• KUTIPAN TEKS:
>>>>

Konvensi merupakan keadaan sesungguhnya untuk melaksanakan UUD 1945. Untuk
melestarikan atau mempertahankan UUD 1945 yaitu agar UUD 1945 dapat dilihat
sebagai aspek statis dari upaya mempertahankan atau melestarikan UUD 1945.
Selain
alasan-alasan di atas, kehadiran konvensi dalm sistem ketatanegaraan RI,
didorong pula oleh:
1. Konvensi
merupakan sub sistem konstitusi yang selalu ada di setiap
2. Republik
Indonesia adalah negara yang berkedaulatan rakyat. Konvensi merupakan salah
satu sarana untuk menjamin pelaksanaan kedaulatan rakyat.

<<<<

• BAGIAN DATA:
>>>>

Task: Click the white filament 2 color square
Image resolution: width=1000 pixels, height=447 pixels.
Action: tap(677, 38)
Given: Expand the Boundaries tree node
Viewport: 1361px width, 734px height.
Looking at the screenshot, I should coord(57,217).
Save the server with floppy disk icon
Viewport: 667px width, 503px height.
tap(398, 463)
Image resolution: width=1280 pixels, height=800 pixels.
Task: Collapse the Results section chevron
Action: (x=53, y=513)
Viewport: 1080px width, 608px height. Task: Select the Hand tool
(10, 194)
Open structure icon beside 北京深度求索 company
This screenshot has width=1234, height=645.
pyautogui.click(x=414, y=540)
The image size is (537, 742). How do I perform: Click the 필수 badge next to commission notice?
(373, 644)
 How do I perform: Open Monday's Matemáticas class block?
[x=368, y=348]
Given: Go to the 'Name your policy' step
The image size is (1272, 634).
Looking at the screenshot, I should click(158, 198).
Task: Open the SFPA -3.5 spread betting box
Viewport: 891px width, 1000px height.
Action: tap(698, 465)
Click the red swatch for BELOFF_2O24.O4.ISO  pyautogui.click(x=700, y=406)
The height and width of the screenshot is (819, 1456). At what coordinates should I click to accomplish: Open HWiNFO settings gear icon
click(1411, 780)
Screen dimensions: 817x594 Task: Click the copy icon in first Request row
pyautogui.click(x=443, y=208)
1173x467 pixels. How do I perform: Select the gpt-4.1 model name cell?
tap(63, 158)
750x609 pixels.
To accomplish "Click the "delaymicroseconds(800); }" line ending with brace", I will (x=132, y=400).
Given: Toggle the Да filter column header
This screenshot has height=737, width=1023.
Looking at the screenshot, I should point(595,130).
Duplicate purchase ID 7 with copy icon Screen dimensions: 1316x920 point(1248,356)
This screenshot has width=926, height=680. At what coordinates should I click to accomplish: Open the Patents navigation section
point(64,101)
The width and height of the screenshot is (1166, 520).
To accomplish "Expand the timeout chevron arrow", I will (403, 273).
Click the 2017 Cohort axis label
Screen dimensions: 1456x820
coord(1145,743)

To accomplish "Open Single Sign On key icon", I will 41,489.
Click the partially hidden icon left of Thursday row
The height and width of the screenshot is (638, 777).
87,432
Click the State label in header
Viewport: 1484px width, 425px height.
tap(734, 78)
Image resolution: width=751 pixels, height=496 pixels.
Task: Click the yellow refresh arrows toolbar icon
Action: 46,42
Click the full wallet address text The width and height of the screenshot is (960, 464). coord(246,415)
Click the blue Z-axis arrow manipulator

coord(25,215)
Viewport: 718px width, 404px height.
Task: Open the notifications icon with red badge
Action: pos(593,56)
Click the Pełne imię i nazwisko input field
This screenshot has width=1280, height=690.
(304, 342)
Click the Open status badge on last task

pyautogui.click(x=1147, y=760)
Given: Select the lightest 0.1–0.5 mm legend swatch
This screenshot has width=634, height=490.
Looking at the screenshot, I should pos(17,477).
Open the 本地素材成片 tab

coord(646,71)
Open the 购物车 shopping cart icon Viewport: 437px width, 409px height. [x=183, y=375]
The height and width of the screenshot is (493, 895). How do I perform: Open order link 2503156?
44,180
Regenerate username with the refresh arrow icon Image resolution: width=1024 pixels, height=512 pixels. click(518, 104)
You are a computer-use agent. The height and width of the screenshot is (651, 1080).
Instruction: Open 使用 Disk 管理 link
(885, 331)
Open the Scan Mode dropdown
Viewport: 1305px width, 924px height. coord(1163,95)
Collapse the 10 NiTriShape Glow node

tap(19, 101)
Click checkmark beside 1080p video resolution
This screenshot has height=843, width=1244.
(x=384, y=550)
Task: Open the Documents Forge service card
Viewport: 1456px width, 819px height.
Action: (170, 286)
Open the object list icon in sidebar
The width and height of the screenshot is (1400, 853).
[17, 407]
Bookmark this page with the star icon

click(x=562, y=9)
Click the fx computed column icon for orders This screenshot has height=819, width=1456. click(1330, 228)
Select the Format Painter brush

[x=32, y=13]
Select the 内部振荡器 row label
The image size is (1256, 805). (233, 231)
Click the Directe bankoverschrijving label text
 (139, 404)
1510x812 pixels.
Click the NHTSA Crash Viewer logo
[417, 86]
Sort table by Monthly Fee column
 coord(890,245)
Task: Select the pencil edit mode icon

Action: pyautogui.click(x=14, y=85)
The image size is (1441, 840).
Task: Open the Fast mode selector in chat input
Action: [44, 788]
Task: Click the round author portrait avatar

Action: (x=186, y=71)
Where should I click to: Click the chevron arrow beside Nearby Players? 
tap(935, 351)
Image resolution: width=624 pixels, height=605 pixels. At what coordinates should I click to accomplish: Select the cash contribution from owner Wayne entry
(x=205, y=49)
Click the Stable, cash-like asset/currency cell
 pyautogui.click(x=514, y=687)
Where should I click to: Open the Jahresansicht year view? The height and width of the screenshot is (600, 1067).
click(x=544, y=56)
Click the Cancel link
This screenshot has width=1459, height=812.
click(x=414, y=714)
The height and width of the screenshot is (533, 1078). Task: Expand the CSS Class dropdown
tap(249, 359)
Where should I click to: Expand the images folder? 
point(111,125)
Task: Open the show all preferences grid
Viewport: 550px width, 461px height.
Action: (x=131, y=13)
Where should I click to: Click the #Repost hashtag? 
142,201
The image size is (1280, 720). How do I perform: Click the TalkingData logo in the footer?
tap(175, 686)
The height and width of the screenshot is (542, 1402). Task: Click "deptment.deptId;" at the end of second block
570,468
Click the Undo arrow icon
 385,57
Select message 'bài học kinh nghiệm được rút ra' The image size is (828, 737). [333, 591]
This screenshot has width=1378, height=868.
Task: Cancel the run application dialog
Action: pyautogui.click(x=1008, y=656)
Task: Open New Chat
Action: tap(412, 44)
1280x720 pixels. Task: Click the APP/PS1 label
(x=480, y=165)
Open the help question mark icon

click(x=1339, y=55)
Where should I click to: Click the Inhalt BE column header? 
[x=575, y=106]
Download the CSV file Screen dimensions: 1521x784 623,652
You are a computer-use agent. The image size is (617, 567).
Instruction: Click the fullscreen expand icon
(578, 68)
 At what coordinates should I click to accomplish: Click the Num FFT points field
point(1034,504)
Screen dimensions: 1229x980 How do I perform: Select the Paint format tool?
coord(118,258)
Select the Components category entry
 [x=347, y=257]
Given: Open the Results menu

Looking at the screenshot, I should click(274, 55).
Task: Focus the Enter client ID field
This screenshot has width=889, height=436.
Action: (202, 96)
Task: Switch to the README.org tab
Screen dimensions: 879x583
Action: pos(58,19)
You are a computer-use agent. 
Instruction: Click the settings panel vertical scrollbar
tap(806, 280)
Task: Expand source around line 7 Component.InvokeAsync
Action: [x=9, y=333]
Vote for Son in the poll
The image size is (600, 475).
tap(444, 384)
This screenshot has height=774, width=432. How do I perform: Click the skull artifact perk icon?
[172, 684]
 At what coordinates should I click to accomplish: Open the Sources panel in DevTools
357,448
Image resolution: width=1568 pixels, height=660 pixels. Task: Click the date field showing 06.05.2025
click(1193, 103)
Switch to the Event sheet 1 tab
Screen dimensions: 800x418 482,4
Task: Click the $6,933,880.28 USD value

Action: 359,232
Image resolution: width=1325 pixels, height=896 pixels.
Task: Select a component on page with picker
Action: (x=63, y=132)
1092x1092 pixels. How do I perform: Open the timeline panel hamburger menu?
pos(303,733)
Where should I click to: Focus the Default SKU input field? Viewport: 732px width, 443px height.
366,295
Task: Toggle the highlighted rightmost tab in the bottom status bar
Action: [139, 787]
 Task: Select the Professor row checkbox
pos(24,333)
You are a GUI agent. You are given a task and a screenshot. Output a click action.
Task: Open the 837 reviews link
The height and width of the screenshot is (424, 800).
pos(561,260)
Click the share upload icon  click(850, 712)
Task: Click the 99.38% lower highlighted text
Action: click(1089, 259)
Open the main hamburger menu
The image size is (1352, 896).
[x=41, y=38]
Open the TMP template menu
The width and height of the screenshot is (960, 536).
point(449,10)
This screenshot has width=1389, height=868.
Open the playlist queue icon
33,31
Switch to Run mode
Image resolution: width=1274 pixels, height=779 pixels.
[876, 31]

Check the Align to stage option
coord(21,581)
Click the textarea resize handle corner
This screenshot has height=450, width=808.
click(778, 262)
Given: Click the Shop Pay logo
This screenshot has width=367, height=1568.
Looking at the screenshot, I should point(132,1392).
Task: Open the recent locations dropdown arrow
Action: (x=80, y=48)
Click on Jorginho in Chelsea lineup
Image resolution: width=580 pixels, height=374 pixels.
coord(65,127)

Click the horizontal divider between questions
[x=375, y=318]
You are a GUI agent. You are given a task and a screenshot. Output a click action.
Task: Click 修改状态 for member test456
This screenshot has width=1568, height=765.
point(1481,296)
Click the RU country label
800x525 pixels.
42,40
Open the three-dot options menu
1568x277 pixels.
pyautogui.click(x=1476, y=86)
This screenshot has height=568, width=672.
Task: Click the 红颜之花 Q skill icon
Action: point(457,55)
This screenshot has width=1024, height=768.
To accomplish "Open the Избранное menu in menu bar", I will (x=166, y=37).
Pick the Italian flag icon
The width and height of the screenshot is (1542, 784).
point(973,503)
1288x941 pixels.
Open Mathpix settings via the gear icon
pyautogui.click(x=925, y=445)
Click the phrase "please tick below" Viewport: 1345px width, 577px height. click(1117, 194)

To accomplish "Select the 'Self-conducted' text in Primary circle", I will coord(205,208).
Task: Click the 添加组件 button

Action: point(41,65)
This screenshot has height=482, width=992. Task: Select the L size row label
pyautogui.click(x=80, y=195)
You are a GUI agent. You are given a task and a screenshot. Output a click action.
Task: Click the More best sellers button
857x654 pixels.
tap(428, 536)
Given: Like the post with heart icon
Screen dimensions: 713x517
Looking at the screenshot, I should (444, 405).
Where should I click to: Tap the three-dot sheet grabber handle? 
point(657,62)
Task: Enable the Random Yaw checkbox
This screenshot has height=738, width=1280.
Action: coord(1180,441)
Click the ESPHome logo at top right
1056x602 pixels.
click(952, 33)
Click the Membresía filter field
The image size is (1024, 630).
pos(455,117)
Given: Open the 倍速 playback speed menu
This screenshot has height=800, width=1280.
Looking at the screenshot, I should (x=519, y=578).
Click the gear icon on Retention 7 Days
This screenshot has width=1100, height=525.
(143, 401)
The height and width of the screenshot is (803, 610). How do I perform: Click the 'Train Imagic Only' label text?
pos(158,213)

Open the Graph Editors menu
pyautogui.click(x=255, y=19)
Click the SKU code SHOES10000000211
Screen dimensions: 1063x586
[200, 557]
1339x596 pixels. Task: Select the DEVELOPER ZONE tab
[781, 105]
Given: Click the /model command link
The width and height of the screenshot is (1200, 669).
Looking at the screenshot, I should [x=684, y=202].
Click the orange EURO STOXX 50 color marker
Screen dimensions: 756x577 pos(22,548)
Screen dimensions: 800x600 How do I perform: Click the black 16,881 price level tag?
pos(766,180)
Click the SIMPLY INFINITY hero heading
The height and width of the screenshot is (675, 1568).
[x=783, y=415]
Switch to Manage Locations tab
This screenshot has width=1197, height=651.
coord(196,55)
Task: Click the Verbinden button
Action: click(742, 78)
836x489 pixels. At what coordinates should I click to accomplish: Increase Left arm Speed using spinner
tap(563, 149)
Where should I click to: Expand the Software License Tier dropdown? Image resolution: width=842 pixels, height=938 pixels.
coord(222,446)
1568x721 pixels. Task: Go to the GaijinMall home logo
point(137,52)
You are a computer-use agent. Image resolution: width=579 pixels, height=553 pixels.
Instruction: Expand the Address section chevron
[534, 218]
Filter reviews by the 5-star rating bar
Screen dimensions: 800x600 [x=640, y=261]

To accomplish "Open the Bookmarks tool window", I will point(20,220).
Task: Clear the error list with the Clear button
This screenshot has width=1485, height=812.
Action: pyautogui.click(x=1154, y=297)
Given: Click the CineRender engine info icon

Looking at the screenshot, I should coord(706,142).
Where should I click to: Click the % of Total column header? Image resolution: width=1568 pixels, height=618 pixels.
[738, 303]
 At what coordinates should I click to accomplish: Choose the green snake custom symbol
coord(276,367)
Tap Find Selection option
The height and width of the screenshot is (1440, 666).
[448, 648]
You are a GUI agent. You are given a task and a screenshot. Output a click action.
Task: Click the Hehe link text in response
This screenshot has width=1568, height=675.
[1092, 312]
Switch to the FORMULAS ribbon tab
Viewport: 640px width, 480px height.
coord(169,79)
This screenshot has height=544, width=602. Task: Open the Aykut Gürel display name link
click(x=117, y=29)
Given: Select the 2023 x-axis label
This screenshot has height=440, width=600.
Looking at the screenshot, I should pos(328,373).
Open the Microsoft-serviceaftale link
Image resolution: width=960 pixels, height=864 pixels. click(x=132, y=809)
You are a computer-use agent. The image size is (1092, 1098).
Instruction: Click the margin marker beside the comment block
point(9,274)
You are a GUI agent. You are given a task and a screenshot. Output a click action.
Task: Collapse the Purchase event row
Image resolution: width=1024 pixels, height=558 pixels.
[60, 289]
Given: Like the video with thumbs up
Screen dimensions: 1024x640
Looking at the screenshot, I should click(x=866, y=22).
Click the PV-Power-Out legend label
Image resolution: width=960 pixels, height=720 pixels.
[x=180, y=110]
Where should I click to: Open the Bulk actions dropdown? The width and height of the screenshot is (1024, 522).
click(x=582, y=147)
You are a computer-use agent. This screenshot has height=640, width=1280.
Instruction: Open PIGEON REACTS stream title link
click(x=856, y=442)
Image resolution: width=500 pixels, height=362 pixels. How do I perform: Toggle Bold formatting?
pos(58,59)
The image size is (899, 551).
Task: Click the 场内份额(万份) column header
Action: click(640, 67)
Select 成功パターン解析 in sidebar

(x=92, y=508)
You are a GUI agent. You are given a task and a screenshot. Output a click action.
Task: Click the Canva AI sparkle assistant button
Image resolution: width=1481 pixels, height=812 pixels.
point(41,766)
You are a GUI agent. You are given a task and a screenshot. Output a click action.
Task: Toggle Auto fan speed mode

<<<<

• TUGAS PENGERJAAN:
[1] Menurut kutipan tentang konvensi, Republik Indonesia adalah negara yang bagaimana?
[2] Salin persis bagian kutipan tentang konvensi, mulai dari "Konvensi merupakan keadaan" sampai dengan "melestarikan UUD 1945.".

• DAFTAR JAWABAN:
[1] Negara yang berkedaulatan rakyat.

[2]
Konvensi merupakan keadaan sesungguhnya untuk melaksanakan UUD 1945. Untuk
melestarikan atau mempertahankan UUD 1945 yaitu agar UUD 1945 dapat dilihat
sebagai aspek statis dari upaya mempertahankan atau melestarikan UUD 1945.